** Opening Dataset records block **

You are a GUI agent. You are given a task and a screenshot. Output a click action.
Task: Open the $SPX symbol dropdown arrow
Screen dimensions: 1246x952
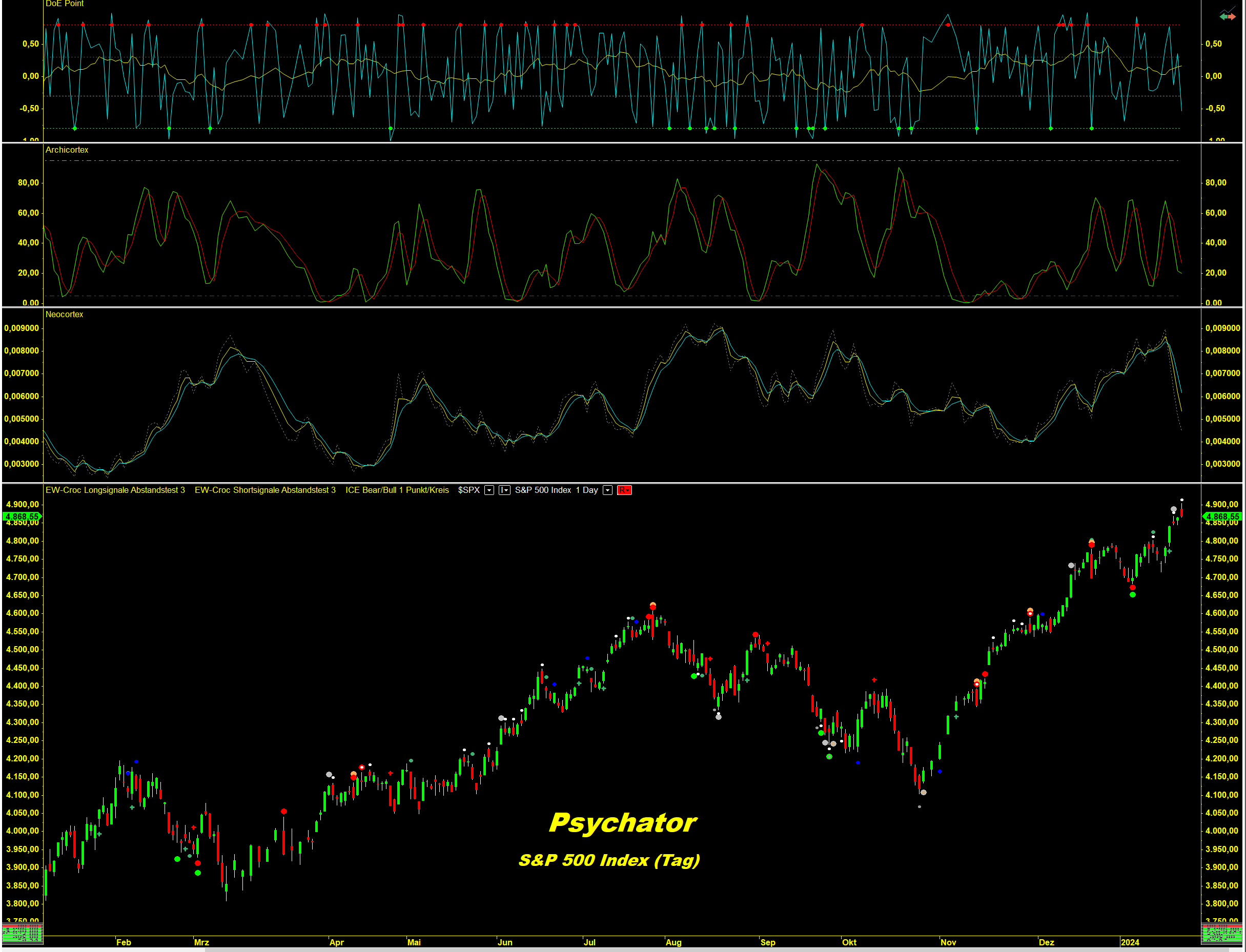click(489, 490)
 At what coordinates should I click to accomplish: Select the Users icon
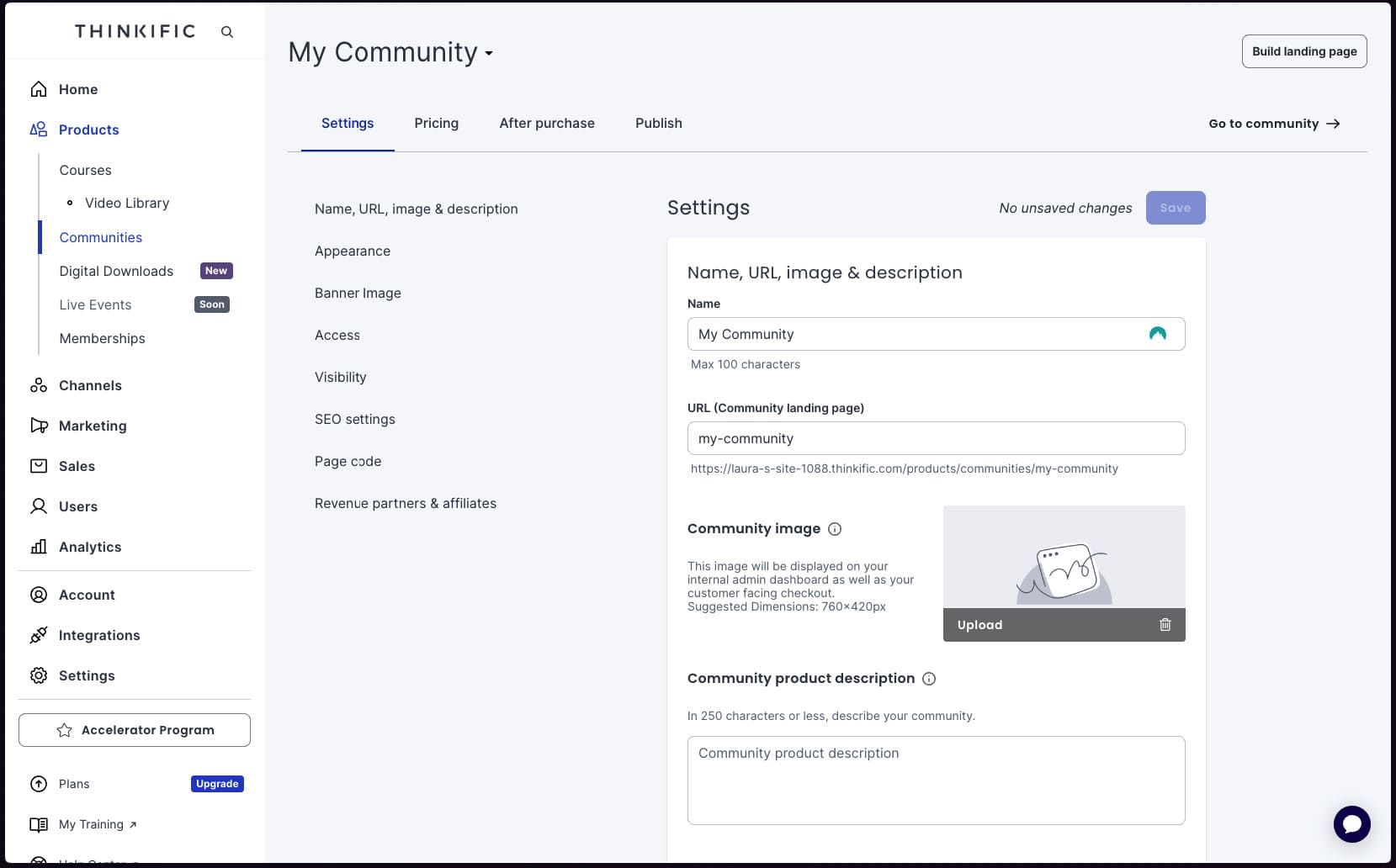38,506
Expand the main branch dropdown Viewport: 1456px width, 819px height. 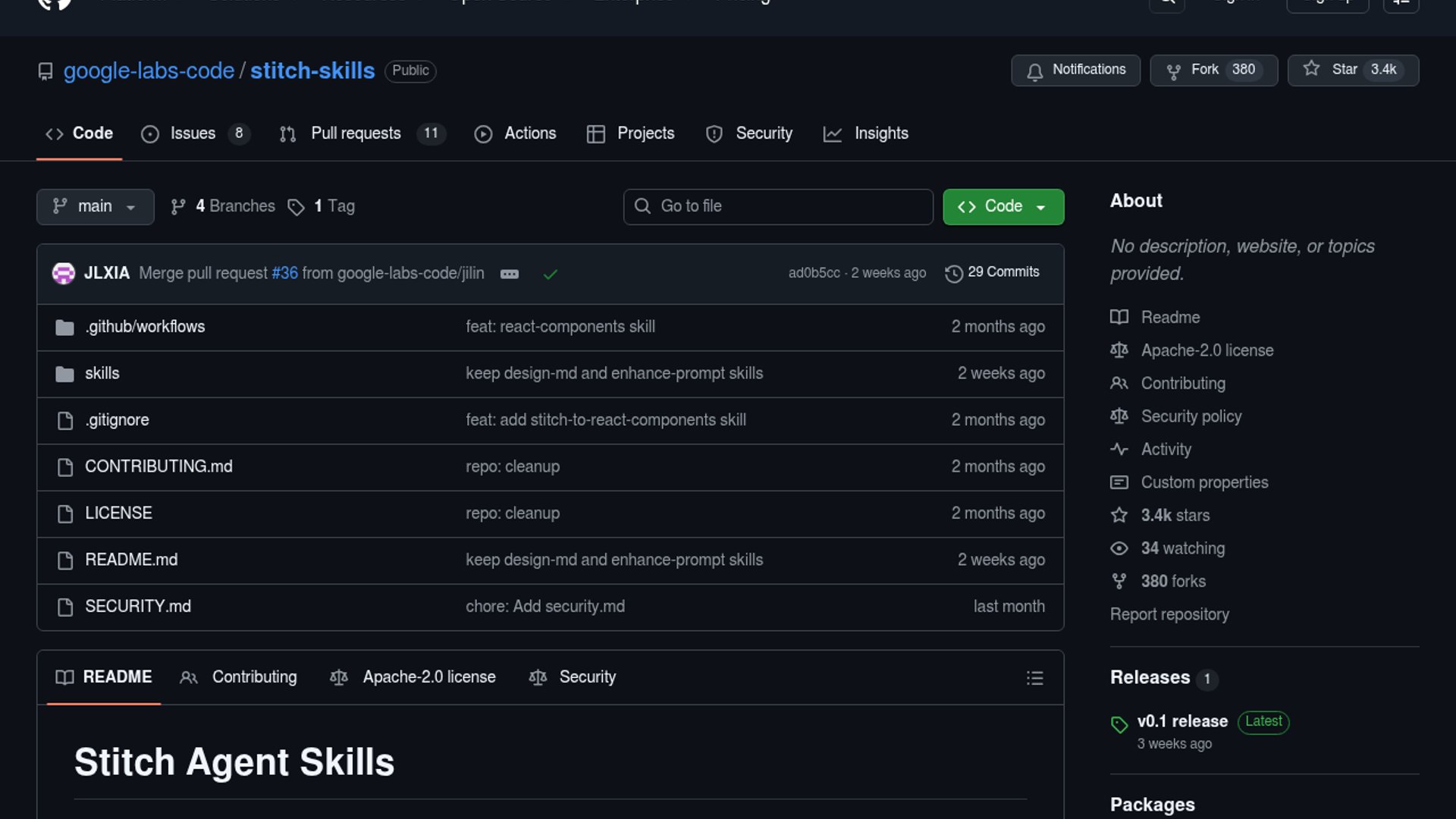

** Closing Dataset records block **

### Directions:
Only the text of the records above, copied exactly, should be returned; the pictures stay out.

### Result of this task:
You are a GUI agent. You are given a task and a screenshot. Output a click action.
Task: Open the $SPX symbol dropdown arrow
Screen dimensions: 1246x952
click(489, 490)
 At what coordinates should I click to accomplish: Select the Users icon
38,506
Expand the main branch dropdown Viewport: 1456px width, 819px height. 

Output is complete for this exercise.